What a surprise we got late last night when longtime friend to the Bunker Laurie “Chocolate Velvet” Harness posted some fascinating photos she had tracked down.
She tells us that just a few weeks ago, the woman in the photos, Alexis Connolly, had posted them on public websites, and Laurie immediately knew how significant they were.
Alexis, of course, is the daughter of L. Ron Hubbard who was born just weeks before her father published the book that changed his life, Dianetics: The Modern Science of Mental Health in 1950.
Laurie put together a couple of the photos with one of Hubbard and posted it last night on Facebook…
Hubbard was first married to Margaret “Polly” Grubb in 1933 and they had two children, L. Ron Hubbard Jr. (1934-1991) who was also known as “Nibs” and later in life as “Ron DeWolf,” and Katherine (1936-2010) who was called Katy and Kay, and whose married name was Gillespie.

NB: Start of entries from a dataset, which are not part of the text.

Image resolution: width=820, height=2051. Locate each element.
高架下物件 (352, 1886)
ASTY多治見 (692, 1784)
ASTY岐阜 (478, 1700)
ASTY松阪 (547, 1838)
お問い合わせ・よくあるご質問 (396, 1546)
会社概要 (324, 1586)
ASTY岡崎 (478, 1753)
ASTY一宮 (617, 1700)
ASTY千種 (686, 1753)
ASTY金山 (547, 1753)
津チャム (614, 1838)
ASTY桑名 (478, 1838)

Hubbard married Sara Northrup (1924-1997) in 1946, a year before his divorce to Polly came through in 1947. It was Sara who was with Hubbard when he wrote and published Dianetics and then experienced huge success in 1950. And it was their split in 1951 — as well as the Dianetics craze fading — that made 1951 probably the worst in his life…
In Alex Gibney’s documentary Going Clear, based on Lawrence Wright’s 2013 book of the same name, Sara and her story play an important part. Here’s a transcript of a key segment, describing Hubbard and his actions regarding his wife and young child. (Sara’s words were from a diary she left behind that was read by an actress for the movie).
Sara: We were surrounded by sycophants. He began to believe that he was a savior and hero, that he really was this god figure. He was absolutely convinced that he had the cure for the psychological ills of mankind, and that the only reason that it wasn’t being propagated far and wide was that the medical profession had a vested interest in keeping people sick. I think he was afraid that some psychiatrists would pop him into an institution. He degenerated into a really paranoid, terrifying person.
Alex Gibney: Sara threatened to leave Hubbard unless he got psychiatric help. He responded by kidnapping their baby and taking her to Cuba.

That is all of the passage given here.